Duck hunters shoot ideas as soon as they hear of them. This is a recipe to become a mediocre team.
Imagine yourself in one of your project meetings. This particular meeting proceeds just like any other meeting. You look around checking everyone’s faces. You can plainly see on everyone that unmistakable look that they’d rather be elsewhere. Everyone knows this meeting is a waste of time. The meeting conveys nothing that can’t be broadcasted by more efficiently and effectively by email. But it is a long held ritual and apparently must be perpetuated.
All the ingredients that make up dull meetings are here: meaningless status updates, the obligatory round-the-table ‘what are you working' on’ exercise, and finally, the question: ‘Is there anything else?’
The more experienced members of the team keep silent. However, Jack, a new and young member of the team, nervously, tentatively, makes a suggestion: “Uhm… I was just thinking… uhm… you know how we are implementing the database for this system… I was just thinking, have we determined all the end users who will be using this system? I was just thinking, they might have different needs and I’m not sure the database as currently designed will be able to handle all their needs. I was just thinking we should maybe make a list of the different kinds of stakeholders and what their needs are”
Jim, the project manager replies dismissively: “We’ll just be making extra work for us that way. I think you’ll find that even the stakeholders don’t know what they want.”
Bang! A Duck Just Got Shot Down
The project manager’s dismissal of Jack’s suggestion, apparently without even giving it its deserved consideration, is equivalent to shooting down ducks as soon they get spotted.
Duck? An idea duck.
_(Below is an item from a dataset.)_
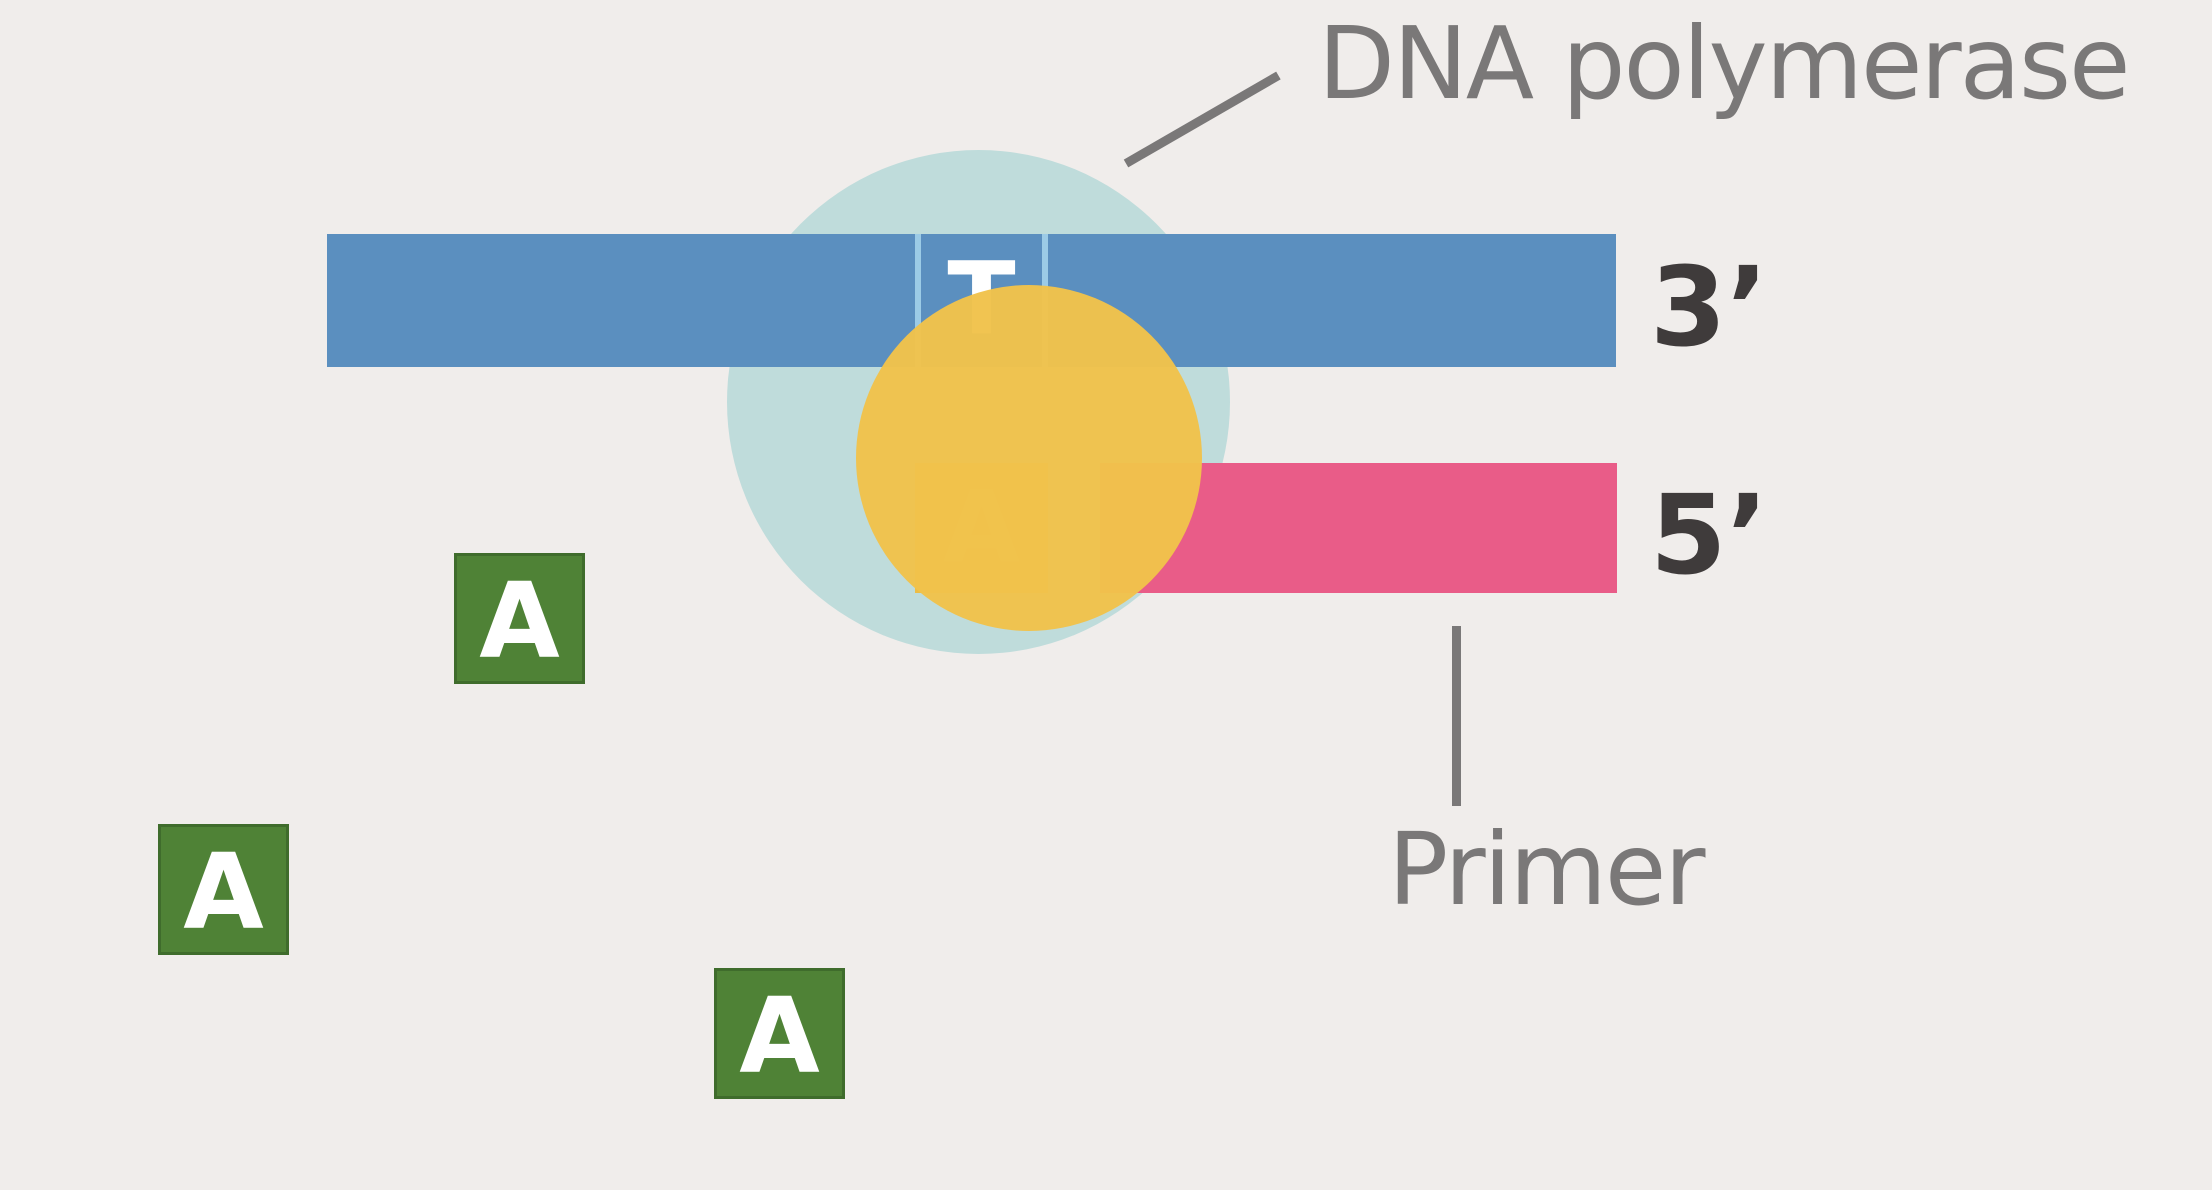 This screenshot has width=2212, height=1190. What do you see at coordinates (1202, 120) in the screenshot?
I see `polymerase-leader-line` at bounding box center [1202, 120].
People who shoot down ideas as soon as they get raised are what I call duck hunters. The moment they hear an idea, they take aim and fire: Bang! Another idea shot down.
Some people are so good at shooting down ducks, almost as soon as they take flight, they are the equivalent of professional duck hunters. Maybe they find pleasure in shooting down ideas – maybe an ego boost. Maybe they’re trying to act decisively, but what’s the broader impact to the project?
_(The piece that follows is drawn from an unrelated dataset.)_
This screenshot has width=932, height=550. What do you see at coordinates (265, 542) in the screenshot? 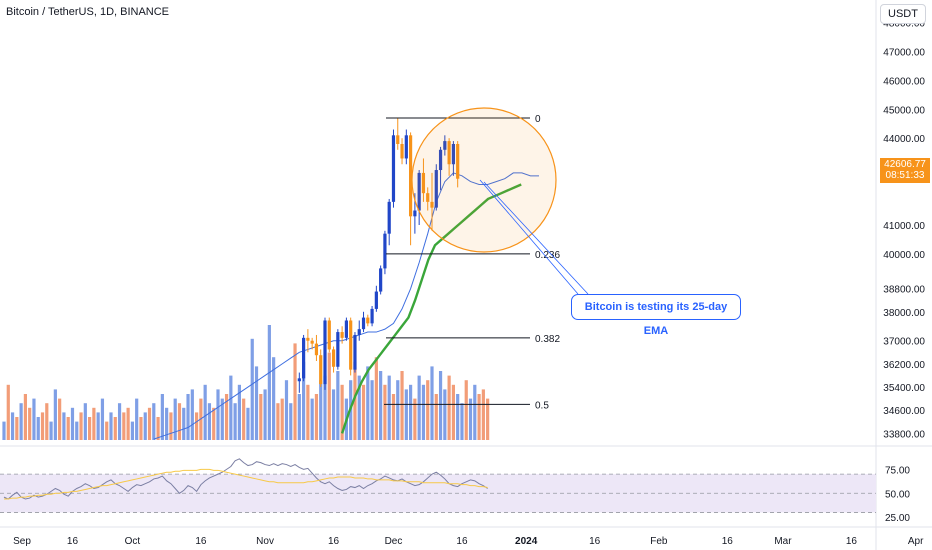
I see `time-tick-label: Nov` at bounding box center [265, 542].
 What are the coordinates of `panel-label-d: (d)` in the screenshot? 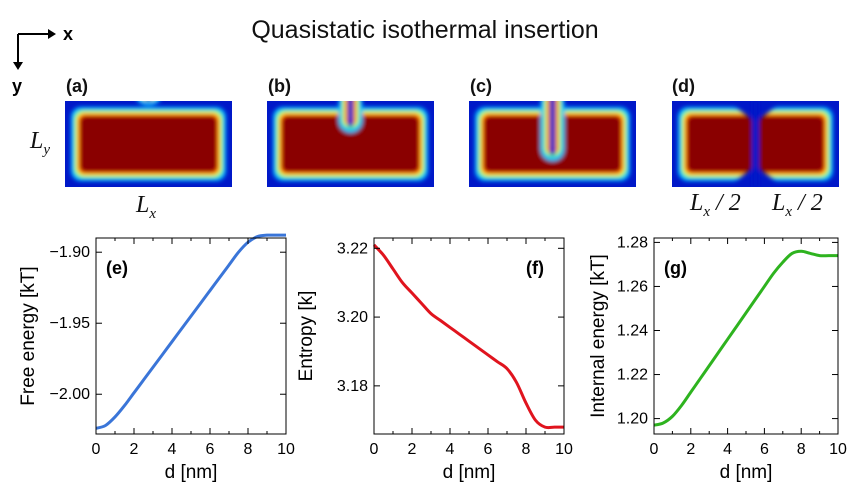 It's located at (684, 86).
Let’s take a broader view.
How would Jack feel? He has put forward what he obviously thought was a good idea, something that he thinks will benefit the team. But his idea just got shot down, almost not taken seriously. You can be sure he is anything but more motivated. Next time, he might try again, and when his duck get shot down again, his attempts will come less and less often, until it finally stops. When people notice their ducks being shot, soon they will stop introducing new ducks.
How would other project team members feel? Maybe some of them agree with the project manager. Maybe some of them agree with Jack? All of them will notice – at different degrees – how Jack’s idea was shot down. They will think twice about raising their own ideas.
An environment not conducive to inviting ideas has just been established. Whether this negative environment continues and reinforces itself to the detriment of the team, or gets weaker allowing more ideas to come up, depends on the next meetings. If the same thing happens, it will reinforce the negative dynamics.
When the Ducks Go, the Team Goes
A project team that raises no new ideas, soon becomes a mediocre team, unable to produce anything but the dullest, plainest possible product.
High quality people don’t want to be part of mediocre teams. A mediocre team will soon experience an exodus of its brightest and most passionate members. First the exodus will happen intellectually and emotionally. People will start to tune out. The team members will still be physically part of the project, but their minds and their passions have long gone. It is only a matter of time when they also leave physically.
Avoiding Duck Hunting
How does one avoid this problem? The solution comes from the top. It must establish a management system where ideas a actively solicited, and rigorously considered.
I would suggest putting up an idea log, where ideas can be put forward, and discussed and considered, and then rejected, accepted, put on hold, modified, or otherwise acted upon is. Having a history of ideas generated is a terrific tool for documenting lessons learned. (Of course, depending on the organisation’s culture, this could be a terrible witch-hunting tool as well).